僕の所有者宣言 ■しおりを挿む
◆ ◆ ◆
「正太郎?」
目の前の椅子が動いて、こちらに身体を向けて誰かが座った動作に我に返った。
長い脚を組んでも嫌味にならないのは、こいつの人柄のせいか外国人の身体だからという妙な納得のせいか。
僕は顔を少し上げて、その碧い瞳に視線を合わせた。
日本人の婆さんとアメリカ人の爺さんから生まれた父さんと、アメリカ人の婆さんとドイツ人の爺さんから生まれた母さんの間に生まれたらしいアルブレヒト・マイヤーというこの男は、とにかく完璧。
背が高くて、もちろん脚も長くて、超イケメンだし頭もいい。
少し漢字が苦手なだけで日本語を始め五ヶ国語はマスターしているらしい。
普段から敬語で、物腰は柔らかく超紳士的。
高級マンションで一人暮らしをしているという噂もあって、本当に王子様みたいだと校内にすぐさまファンクラブなるものができた。

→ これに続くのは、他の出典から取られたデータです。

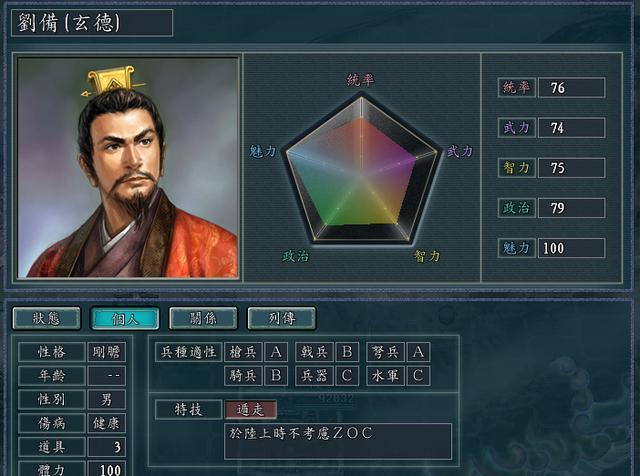
Task: Click the 騎兵 troop type cell
Action: point(243,376)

じとり、と少しの嫉みを含んで見つめていると、アルブレヒト──アルの白い頬が僅かに赤く染まった。
「正太郎…」
熱っぽく名を呼ばれて、近付いてくる顔。
伏せた睫毛は思ったよりも長く、色は眉毛と同じダークブラウンだ。
いや、そうじゃなくて…。
「何してるんだよっ」
近付いてきた顔を思いっきり押し返す。何故か顔が熱い。
「私を見つめる正太郎があまりにも可愛らしいので、キスをしたくなりました」
「したくなりました、じゃないよ…」
にっこりと微笑んで悪怯れることなく答えるアルに脱力する。
近くにいた女子が、きゃあと声を上げた。